Casos em aves silvestres levaram o Uruguai a decretar emergência sanitária; Argentina confirma foco em granja comercial e Brasil reforça protocolos após retomar exportações para a China.

A gripe aviária de alta patogenicidade voltou a ganhar força na América Latina e colocou autoridades sanitárias em estado de alerta. O Uruguai declarou emergência sanitária após a detecção do vírus em aves silvestres nas regiões de Maldonado, Rocha e Canelones.

Mesmo com foco inicial restrito à fauna silvestre, o governo uruguaio optou por agir rapidamente para evitar que o problema se espalhe para a avicultura comercial. Entre as medidas adotadas estão restrições à movimentação de aves em todo o território, exigência de confinamento para criações de sistema livre e suspensão de feiras e eventos ligados à avicultura. As autoridades também reforçaram a orientação para que produtores intensifiquem protocolos de biosseguridade e comuniquem qualquer suspeita imediatamente.

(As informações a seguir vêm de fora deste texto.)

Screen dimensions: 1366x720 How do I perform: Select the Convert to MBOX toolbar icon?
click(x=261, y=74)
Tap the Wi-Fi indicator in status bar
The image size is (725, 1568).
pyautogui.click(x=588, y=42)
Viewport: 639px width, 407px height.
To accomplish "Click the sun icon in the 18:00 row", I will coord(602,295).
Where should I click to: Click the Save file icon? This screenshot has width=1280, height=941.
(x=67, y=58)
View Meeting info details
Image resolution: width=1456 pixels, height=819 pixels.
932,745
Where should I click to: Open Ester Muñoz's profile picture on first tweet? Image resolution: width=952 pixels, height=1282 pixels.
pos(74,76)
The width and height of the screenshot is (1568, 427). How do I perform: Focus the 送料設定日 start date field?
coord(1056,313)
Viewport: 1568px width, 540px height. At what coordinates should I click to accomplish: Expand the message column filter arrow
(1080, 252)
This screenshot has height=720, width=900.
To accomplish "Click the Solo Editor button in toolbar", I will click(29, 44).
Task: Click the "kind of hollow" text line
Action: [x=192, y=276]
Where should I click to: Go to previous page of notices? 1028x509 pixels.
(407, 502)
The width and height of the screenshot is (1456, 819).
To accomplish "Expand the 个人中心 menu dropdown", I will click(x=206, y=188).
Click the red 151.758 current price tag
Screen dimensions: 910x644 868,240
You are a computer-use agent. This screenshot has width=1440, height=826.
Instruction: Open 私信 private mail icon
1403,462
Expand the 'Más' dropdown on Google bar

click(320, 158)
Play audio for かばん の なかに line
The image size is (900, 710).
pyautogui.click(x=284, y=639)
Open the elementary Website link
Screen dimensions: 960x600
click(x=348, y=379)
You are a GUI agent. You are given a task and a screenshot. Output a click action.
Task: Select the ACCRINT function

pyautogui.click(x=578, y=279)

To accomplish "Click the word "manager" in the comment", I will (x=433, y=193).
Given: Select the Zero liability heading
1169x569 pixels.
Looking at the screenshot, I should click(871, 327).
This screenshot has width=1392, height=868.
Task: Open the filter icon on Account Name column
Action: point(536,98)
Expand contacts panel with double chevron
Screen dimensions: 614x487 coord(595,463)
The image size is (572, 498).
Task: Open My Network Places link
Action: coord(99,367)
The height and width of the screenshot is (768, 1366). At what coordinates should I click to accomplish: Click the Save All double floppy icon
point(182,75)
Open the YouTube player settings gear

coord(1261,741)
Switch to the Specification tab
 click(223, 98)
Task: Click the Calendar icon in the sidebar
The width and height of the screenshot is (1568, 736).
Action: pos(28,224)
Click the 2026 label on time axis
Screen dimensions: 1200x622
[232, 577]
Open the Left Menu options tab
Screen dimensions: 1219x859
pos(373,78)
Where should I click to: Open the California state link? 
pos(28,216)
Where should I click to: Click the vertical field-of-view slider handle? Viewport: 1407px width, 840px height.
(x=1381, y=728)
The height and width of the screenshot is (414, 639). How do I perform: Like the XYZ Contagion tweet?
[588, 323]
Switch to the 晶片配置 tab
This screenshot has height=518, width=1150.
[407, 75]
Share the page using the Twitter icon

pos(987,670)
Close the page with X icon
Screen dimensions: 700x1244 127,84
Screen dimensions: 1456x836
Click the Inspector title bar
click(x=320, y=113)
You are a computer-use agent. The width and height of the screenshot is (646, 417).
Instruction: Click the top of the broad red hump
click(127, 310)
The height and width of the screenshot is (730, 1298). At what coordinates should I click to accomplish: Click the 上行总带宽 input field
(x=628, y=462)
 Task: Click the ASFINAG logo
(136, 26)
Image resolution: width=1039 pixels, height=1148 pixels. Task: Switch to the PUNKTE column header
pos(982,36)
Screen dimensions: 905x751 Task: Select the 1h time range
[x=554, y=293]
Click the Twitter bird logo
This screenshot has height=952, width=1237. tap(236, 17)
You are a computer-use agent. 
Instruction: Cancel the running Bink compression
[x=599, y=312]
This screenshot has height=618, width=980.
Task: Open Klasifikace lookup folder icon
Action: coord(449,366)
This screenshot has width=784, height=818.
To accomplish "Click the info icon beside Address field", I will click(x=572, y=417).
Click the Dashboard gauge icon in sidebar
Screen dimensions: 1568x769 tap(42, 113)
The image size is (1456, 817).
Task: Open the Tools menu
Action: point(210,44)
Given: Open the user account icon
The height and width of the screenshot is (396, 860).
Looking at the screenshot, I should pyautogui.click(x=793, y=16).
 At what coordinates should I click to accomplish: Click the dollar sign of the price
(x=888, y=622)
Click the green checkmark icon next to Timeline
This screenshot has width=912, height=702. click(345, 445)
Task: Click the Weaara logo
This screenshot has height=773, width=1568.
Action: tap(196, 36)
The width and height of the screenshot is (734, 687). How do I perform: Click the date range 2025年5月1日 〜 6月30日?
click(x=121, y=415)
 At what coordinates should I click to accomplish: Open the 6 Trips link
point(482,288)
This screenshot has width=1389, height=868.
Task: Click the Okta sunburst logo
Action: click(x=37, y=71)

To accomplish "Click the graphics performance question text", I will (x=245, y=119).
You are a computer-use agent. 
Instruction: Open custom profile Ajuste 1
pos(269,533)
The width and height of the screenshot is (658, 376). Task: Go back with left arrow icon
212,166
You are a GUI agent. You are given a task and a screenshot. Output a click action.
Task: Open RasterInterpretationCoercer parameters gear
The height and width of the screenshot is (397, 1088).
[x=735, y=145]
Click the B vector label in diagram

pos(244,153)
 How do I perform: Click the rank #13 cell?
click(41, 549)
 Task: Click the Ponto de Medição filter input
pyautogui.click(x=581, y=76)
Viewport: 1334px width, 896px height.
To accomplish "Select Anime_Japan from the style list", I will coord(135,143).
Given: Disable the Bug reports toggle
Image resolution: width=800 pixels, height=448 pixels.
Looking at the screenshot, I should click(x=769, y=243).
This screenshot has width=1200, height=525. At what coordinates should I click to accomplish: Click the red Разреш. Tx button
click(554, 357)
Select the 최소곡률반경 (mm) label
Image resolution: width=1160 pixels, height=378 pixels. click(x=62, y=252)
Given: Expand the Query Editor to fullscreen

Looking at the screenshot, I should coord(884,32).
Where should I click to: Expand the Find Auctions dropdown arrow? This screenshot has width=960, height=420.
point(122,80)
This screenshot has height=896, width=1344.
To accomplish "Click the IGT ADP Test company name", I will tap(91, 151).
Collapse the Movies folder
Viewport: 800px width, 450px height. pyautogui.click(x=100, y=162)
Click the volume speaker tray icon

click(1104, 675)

Argentina confirma caso em granja comercial

O cenário ficou mais delicado na Argentina, onde o SENASA confirmou focos da doença em granjas comerciais na província de Buenos Aires. O órgão sanitário interditou imediatamente o estabelecimento afetado e deve comunicar oficialmente a Organização Mundial de Saúde Animal (OMSA).

Com isso, exportações para países que exigem status de nação livre da doença podem sofrer suspensão temporária, o que tende a gerar impactos diretos no comércio internacional de carne de frango.

Brasil mantém vigilância reforçada

No Brasil, o alerta ganhou ainda mais atenção porque o país retomou recentemente as exportações de frango para a China, após um bloqueio de seis meses ocorrido em 2025.

O Ministério da Agricultura mantém a gripe aviária como prioridade máxima, especialmente neste período do ano, marcado por intenso fluxo migratório de aves silvestres — fator que eleva o risco de disseminação do vírus.

Representantes do setor afirmam que os protocolos sanitários seguem rigorosos, com reforço na biosseguridade das granjas e monitoramento constante para evitar qualquer brecha que possa comprometer o status sanitário brasileiro.